* CONSIGNE
Recopiez à l'identique les entrées allant de la ligne contenant « Given: Select the Squad people tab » jusqu'à la ligne contenant « pyautogui.click(x=682, y=301) » incluse, sans les images.

* DONNÉES ENREGISTRÉES

►

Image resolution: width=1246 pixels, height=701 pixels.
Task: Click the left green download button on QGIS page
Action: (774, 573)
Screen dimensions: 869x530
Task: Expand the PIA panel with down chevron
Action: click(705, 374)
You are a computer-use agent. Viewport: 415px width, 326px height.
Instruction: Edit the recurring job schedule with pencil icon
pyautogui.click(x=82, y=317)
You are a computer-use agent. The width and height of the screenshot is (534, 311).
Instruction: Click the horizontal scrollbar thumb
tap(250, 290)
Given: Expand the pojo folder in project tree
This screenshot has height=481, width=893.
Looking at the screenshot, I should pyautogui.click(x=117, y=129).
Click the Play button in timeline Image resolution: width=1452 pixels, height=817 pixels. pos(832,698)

◄
►

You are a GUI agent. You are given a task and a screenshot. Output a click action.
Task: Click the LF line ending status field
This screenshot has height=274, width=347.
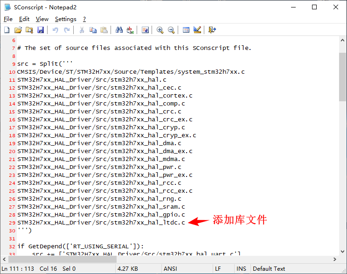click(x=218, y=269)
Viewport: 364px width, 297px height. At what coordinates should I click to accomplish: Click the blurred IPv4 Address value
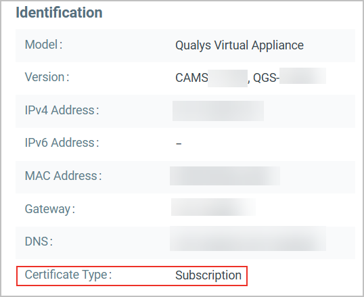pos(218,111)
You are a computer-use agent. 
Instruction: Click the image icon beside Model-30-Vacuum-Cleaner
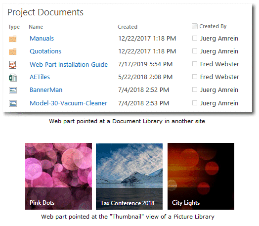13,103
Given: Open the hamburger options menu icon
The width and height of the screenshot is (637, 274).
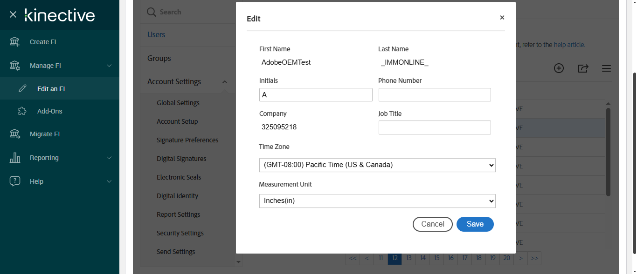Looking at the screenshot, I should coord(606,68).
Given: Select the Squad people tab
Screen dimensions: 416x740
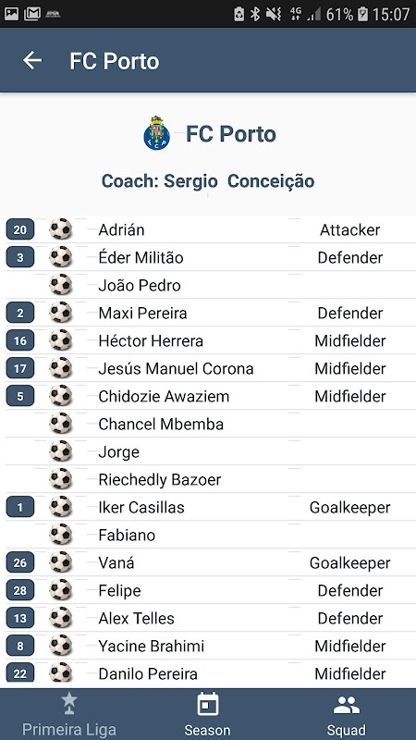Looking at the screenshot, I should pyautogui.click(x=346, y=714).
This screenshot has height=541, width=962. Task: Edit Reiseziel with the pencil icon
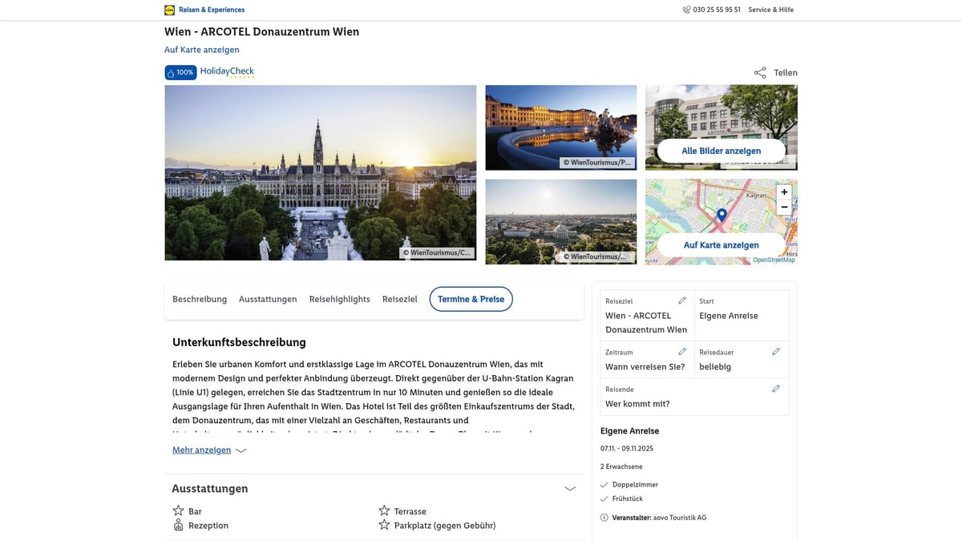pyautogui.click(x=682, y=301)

◄

* RÉPONSE RÉDIGÉE
Given: Select the Squad people tab
Screen dimensions: 416x740
Looking at the screenshot, I should pyautogui.click(x=346, y=714).
This screenshot has height=541, width=962. Task: Edit Reiseziel with the pencil icon
pyautogui.click(x=682, y=301)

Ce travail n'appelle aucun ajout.